Well, that's what I was wondering, wasn't sure if it is worth doing....but I guess we upload these binaries for a reason and guess these binaries are picked up by some people? Even if not, it would be good to set an example (and for testing)?

> I think the most complicated part is that the release testers are the one responsible for building the final binaries and there is a lot of different systems that might require some tweaking.

Oh yeah, definitely.
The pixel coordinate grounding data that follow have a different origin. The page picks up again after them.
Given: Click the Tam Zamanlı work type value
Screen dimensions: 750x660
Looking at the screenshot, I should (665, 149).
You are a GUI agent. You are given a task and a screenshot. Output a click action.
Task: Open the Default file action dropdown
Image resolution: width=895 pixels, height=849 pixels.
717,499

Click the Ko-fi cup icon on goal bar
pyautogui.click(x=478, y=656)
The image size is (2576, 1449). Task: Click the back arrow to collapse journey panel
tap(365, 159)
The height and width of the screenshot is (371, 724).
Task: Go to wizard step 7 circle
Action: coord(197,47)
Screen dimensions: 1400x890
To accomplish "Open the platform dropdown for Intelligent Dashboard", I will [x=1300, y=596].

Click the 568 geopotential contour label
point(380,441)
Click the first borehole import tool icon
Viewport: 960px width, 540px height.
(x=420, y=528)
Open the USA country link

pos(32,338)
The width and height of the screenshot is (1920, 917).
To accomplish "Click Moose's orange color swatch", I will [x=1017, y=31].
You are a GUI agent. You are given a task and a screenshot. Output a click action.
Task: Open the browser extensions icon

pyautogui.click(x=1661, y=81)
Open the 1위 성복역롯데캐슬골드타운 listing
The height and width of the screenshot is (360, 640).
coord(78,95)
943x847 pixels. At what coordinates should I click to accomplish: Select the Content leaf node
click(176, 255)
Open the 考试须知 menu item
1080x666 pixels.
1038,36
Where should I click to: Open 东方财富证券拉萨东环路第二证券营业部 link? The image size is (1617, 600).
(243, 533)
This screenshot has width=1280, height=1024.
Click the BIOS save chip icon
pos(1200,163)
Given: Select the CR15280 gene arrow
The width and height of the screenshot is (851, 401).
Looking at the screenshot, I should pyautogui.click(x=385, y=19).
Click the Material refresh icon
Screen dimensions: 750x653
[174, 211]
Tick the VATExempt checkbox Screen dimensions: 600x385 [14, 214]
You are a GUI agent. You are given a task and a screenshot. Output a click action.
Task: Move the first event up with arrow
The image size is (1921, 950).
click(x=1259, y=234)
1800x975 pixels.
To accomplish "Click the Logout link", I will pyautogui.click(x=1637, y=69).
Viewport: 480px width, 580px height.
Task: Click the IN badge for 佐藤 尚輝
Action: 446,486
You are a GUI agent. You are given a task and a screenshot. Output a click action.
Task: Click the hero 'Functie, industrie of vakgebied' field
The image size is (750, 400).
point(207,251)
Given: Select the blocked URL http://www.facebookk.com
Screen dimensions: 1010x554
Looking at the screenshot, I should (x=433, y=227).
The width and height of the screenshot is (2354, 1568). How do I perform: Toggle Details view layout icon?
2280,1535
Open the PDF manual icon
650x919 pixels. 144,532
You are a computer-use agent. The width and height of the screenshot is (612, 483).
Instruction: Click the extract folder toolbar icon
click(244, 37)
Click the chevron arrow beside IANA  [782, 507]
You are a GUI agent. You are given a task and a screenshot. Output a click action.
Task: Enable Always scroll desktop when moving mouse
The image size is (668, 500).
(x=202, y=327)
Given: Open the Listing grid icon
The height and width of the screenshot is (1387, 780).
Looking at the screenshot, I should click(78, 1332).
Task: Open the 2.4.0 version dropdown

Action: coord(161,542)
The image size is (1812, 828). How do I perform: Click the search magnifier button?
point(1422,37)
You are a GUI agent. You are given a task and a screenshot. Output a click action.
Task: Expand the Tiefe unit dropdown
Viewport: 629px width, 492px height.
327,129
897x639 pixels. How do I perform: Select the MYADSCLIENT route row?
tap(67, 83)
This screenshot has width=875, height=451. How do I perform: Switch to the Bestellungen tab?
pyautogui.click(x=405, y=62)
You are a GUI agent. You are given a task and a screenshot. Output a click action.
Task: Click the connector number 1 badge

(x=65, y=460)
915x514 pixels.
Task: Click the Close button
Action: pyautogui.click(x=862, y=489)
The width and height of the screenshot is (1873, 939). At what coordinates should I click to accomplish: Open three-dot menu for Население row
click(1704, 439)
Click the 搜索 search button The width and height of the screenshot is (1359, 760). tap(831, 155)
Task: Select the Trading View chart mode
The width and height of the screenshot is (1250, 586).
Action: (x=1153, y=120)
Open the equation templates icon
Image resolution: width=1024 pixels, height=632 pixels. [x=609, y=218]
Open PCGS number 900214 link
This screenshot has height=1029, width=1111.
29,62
I see that it's easy to suggest this, and that it's a lot of work for the people who have to do this.

Cheers.
________________________________
From: Tobias Hieta <tobias at plexapp.com>
Sent: 07 September 2020 14:56
To: Sjoerd Meijer <Sjoerd.Meijer at arm.com>
Cc: llvm-dev <llvm-dev at lists.llvm.org>
Subject: Re: [llvm-dev] LTO'd / PGO'd Pre-built Release Binary

Sjoerd,

I emailed llvm-dev a while ago suggesting that we at least turn on LTO. I really didn't get much feedback on that unfortunately, I think most people get clang via their distro or compile it themselves.

I did look into what's needed: the release script need to build the first and second stage as it does now but for the final stage we would need to adapt it to send in a compatible linker (gold or lld) and fix ranlib/ar invocations.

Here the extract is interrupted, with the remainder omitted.